5/7/11

SQL Joins

SQL Joins

Tables are joined in Oracle when data must be retrieved from more than one table. As a result of normalization the tables in a database are stored in their simplest forms with little or no redundancy. This results in separating data based on objects and still maintained relationships based on the values in the tables. Joining tables is an essential part of learning how to query the database, because most of the time all the data is not present in one table. Everytime you need to read information that is stored in multiple table, you will need to perform a join operation. In the screenshot below, you are looking at two tables called COUNTRIES and REGIONS. The two countries are related based on the Region_ID column. For example the Region whose ID is 1, and name is Europe, is made up of the countries Belgium, Switzerland, Germany, Denmark, and France in the Countries table. All these countries have their REGION_ID column set to 1.

If we want to see an output based on these two tables, displaying the Region_Name and Country_Name, you would need to join the two tables using the relationship created by the REGION_ID column.
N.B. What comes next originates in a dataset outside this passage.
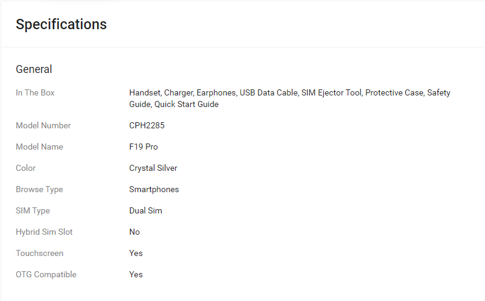Click the Browse Type label
The image size is (485, 301).
click(x=40, y=189)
There are different types of joins in Oracle, namely:

Cartesian Join

• Equi Join

• Non-Equi Join

• Outer Join

• Self Join

Joins can be written in two ways in Oracle. One method is the Traditional method, that uses Oracle Proprietary syntax. The other method is called the SQL-1999 syntax. In this article we will discuss the Traditional method where the table are joined using a join condition in the WHERE clause. In a subsequent article, the joining of tables using the SQL-1999 syntax will be discussed.

Basic Syntax when joining tables using traditional syntax:

SELECT column, column, [table1].column

FROM table1 , table2

WHERE [table1].column=[table2].column;

Observe the FROM clause, more than one table is mentioned, separated by commas.

Observe the WHERE clause, a join conditon is created that related a column of the first table, with a column of the second table.

The query to retrieve the REGION_NAME and its COUNTRY_NAME would be:

SELECT REGION_NAME, COUNTRY_NAME

FROM COUNTRIES, REGIONS

WHERE COUNTRIES.REGION_ID=REGIONS.REGION_ID;

Note: Prefixing the table name before the column name becomes mandatory only when the column name is the same in both the tables. If we were to retrieve the REGION_ID column also, then the query would have been written as:

SELECT REGION_NAME, COUNTRY_NAME, REGIONS.REGION_ID

FROM COUNTRIES, REGIONS

WHERE COUNTRIES.REGION_ID=REGIONS.REGION_ID;

Sometimes you can even use table aliases in the from clause. This is useful when table names are long and appear many times in the statement. Table aliases are used to simplify queries, improve readability and improve performance.

SELECT REGION_NAME, R.REGION_ID, COUNTRY_NAME

FROM COUNTRIES C, REGIONS R

WHERE C.REGION_ID=R.REGION_ID;

In the example, the alias C is given for the COUNTRIES table, and the alias R is given for the REGIONS table. The aliases are defined in the FROM clause, beside the table name separated by a space. Note that once you have defined a table alias in a query the alias must be used in that query whereever the name of the table would appear.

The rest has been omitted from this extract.